I especially enjoyed the chapters that cover the second half of the 20th century and beyond. She quotes Ralph Ellison, in “Invisible Man,” describing a food cart “from which a stove pipe reeled off a thin spiral of smoke that drifted the odor of baking yams slowly to me, bringing a stab of swift nostalgia.” Ms. Harris loves this sentence. Yet she gently reproves Ellison, letting us know that he was almost certainly describing not yams, but sweet potatoes.
She lists the restaurants where important players in the civil rights movement liked to eat big. She detours into the dietary strictures of Elijah Muhammad, the leader of the Nation of Islam, who urged his followers to get off the “slave diet.”
Muhammad wrote: “Just stop eating the swine flesh, and your life will be expanded. Stay off that grandmother’s old-fashioned corn bread and black-eyed peas, and those quick 15-minute biscuits made with baking powder.” So what did Muhammad eat? A lot of bean pies, Ms. Harris writes.
She is outraged at the “culinary apartheid” she found in some urban neighborhoods in America. “We were getting stuck with overprocessed foods, low-quality meats and second- or third-rate produce,” she writes. “It is a lesson I will not forget.”
She casts an appraising eye at the recent crop of black culinary trailblazers. She mourns the early death, in 1998 at 42, of Patrick Clark, a black chef who made his name at Manhattan restaurants like Odeon, Cafe Luxembourg and Tavern on the Green. She explores the careers of Edna Lewis, Sylvia Woods — the owner of Sylvia’s, the popular Harlem restaurant — and the New Orleans Creole cook Leah Chase.
Ms. Harris flips on the TV and discusses, excellently, Pat and Gina Neely, the lively hosts of the Food Network show “Down Home with the Neelys.” This couple, she writes, “have become arguably the best-known African-American cooks in the country,” and thus worthy taking seriously.
Ms. Harris seems to approve of the Neelys, sort of, though there were bumps along the way. “At the show’s inception, most viewers were outraged by everything from the dishes prepared on the air to the dialogue,” she writes. “A strawberry cake prepared with cake mix, Jell-O, strawberries and whipped cream came under particular fire, as did the family’s ‘loud and boisterous’ manner.”

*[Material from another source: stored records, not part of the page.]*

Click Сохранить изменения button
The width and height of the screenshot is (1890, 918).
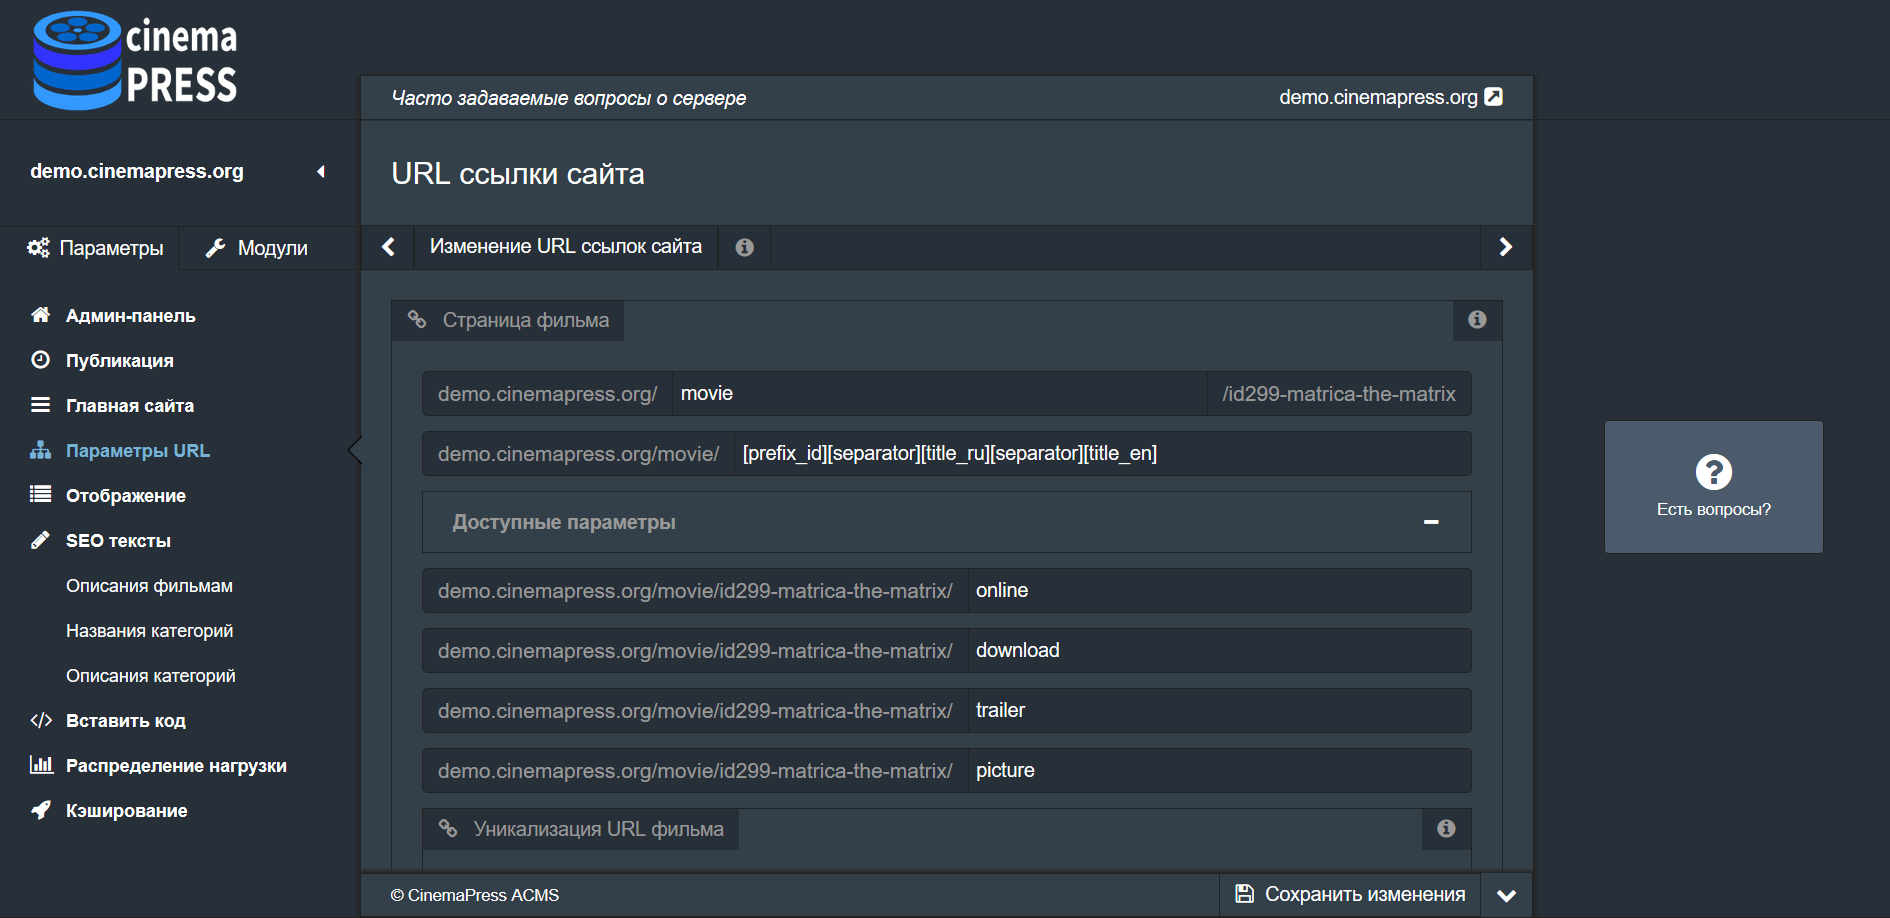1348,894
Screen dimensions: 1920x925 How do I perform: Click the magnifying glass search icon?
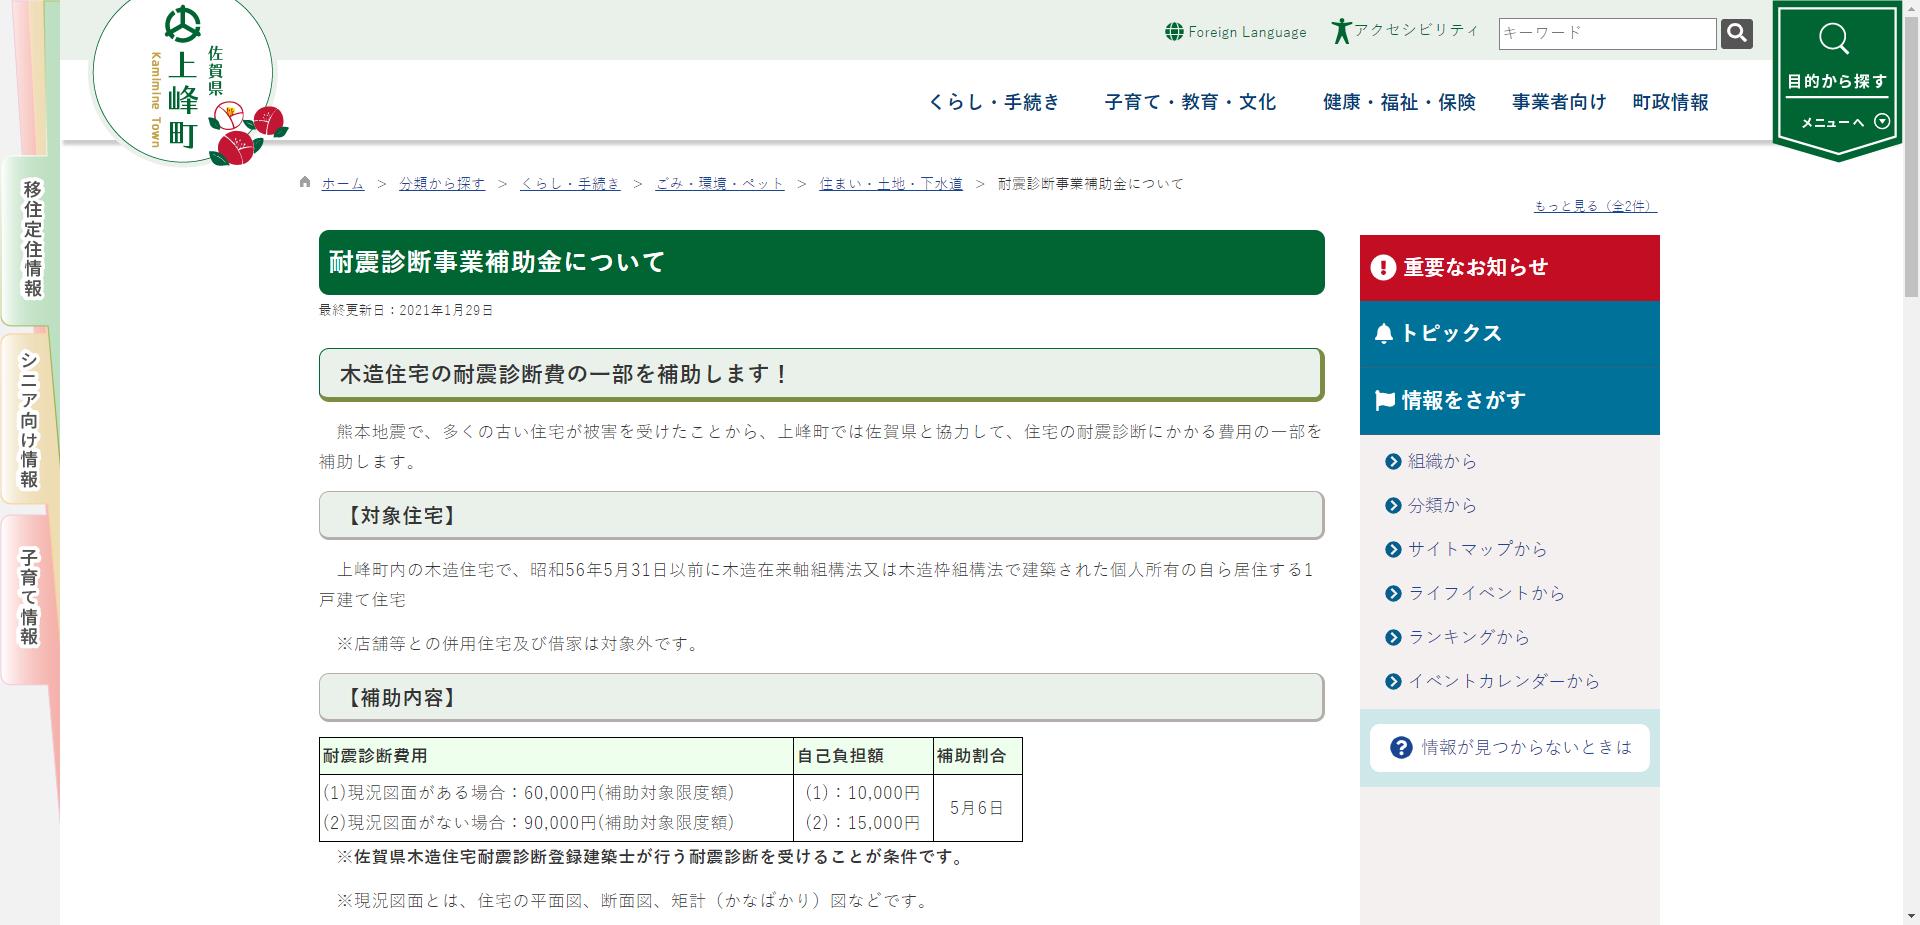(1737, 33)
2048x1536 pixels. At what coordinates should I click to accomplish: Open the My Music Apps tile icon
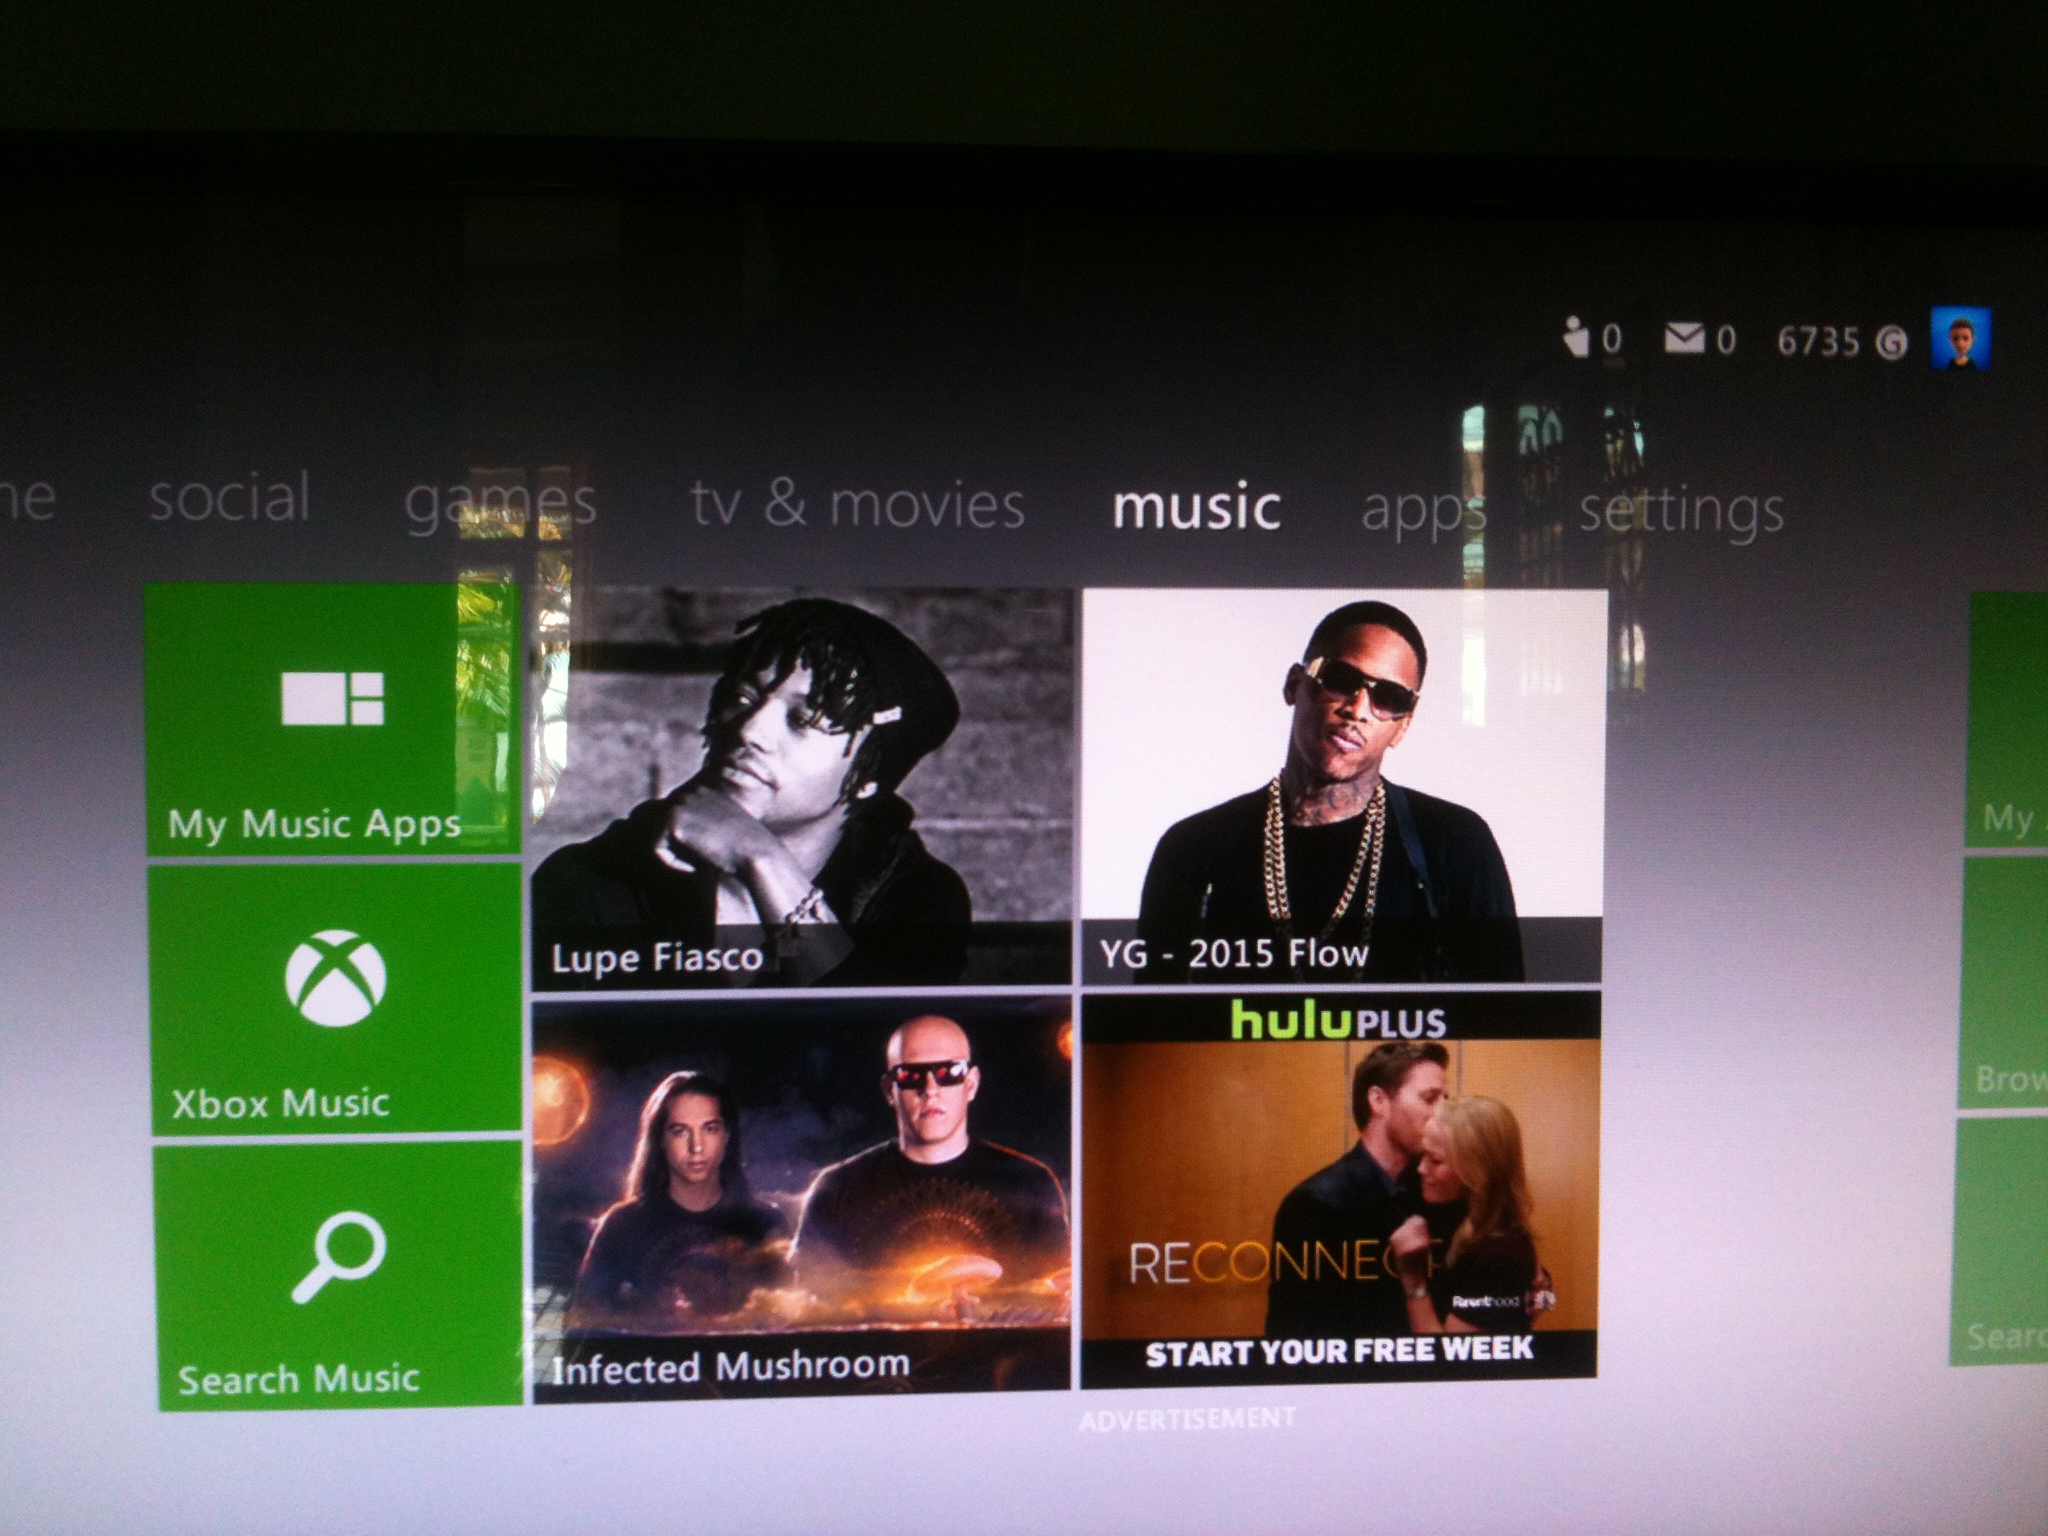pyautogui.click(x=333, y=697)
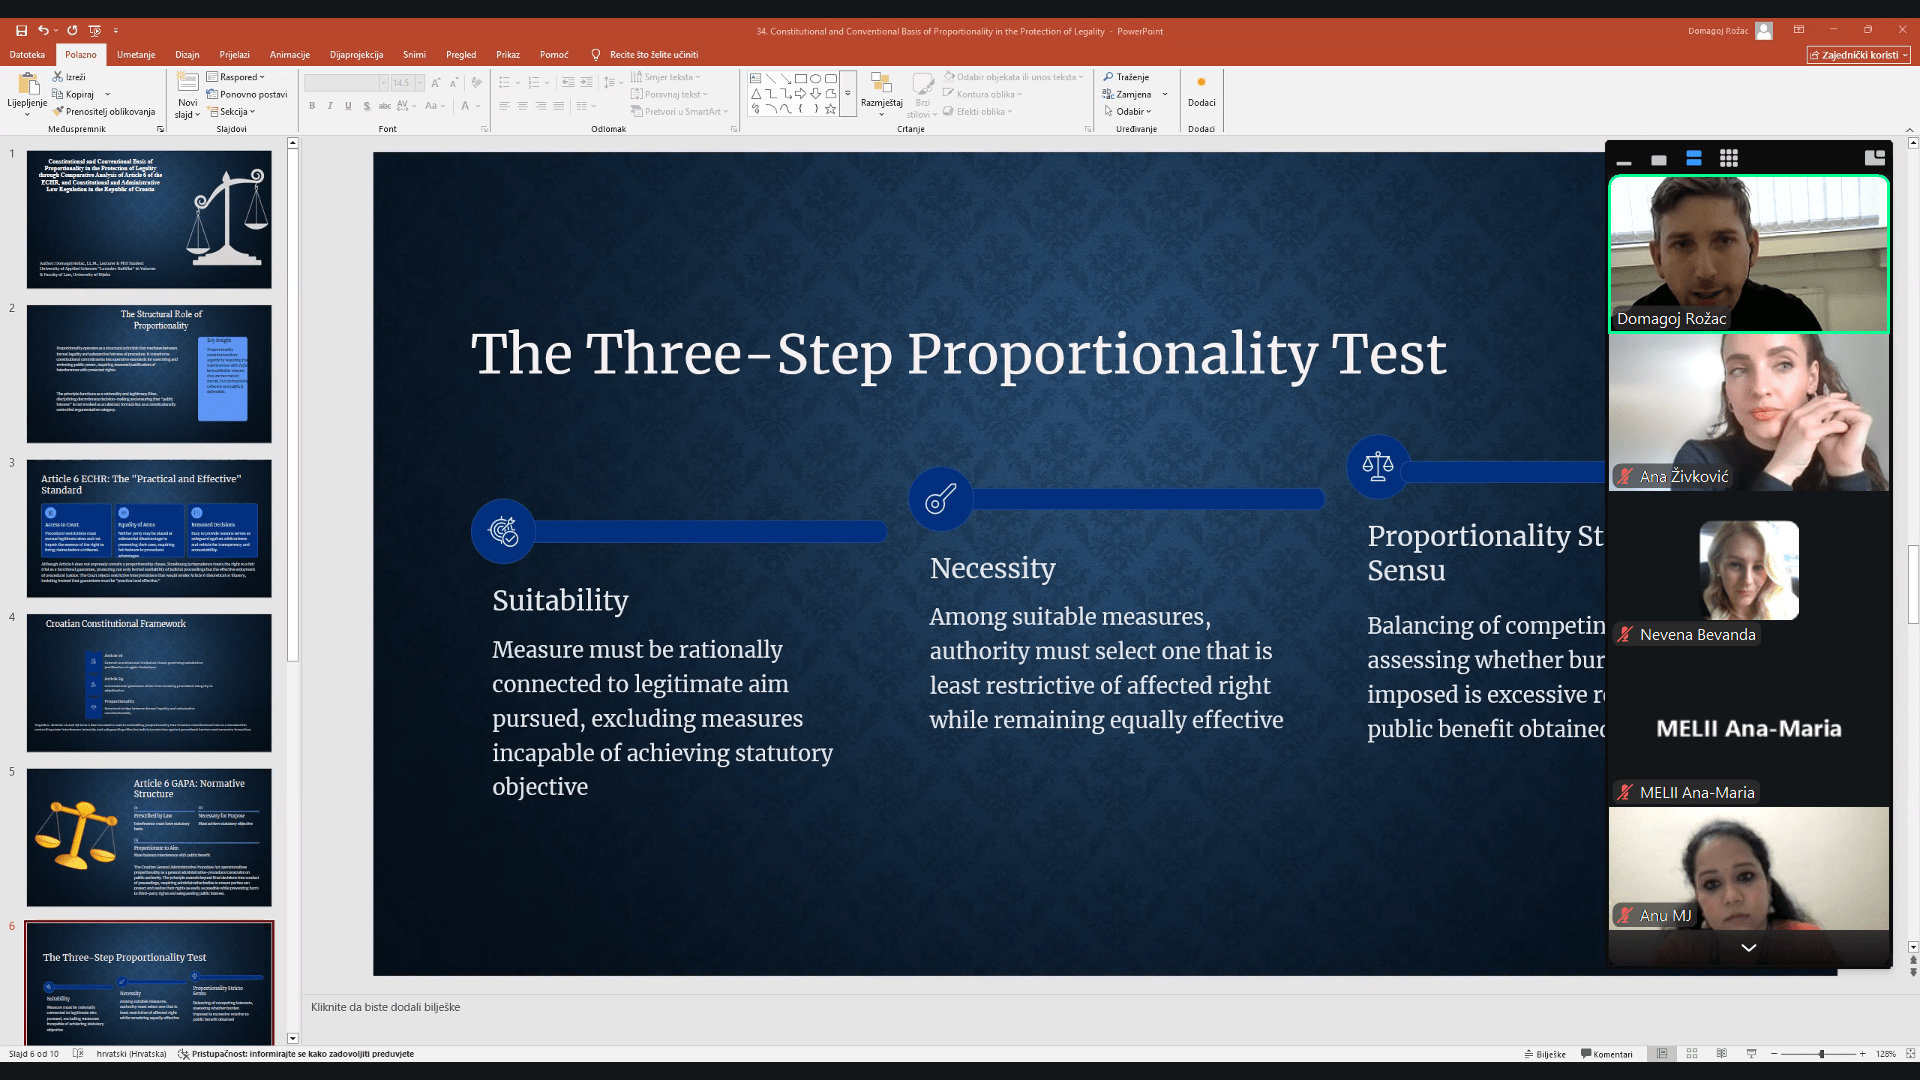1920x1080 pixels.
Task: Open reading view from status bar
Action: pyautogui.click(x=1721, y=1054)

She goes on about the Neelys: “The level of sexual innuendo in the couple’s banter and the personal style of Gina Neely were other points of dismay. African-American viewers were particularly concerned that the show not be a throwback to behavior considered stereotypical and not a representation of the diversity and sophistication of African-American lifestyle and cooking.” She concludes, “Changes were made.”
Black cuisine is still too often viewed as “unhealthy, inelegant and hopelessly out of sync with the culinary canons that define healthy eating today,” Ms. Harris writes. She notes that most black families restrict those artery-clogging meals to Sundays, holidays and family reunions. And she declares, wistfully and yet with optimism, “The cooking of Africa has yet to have its moment on the foodie radar.”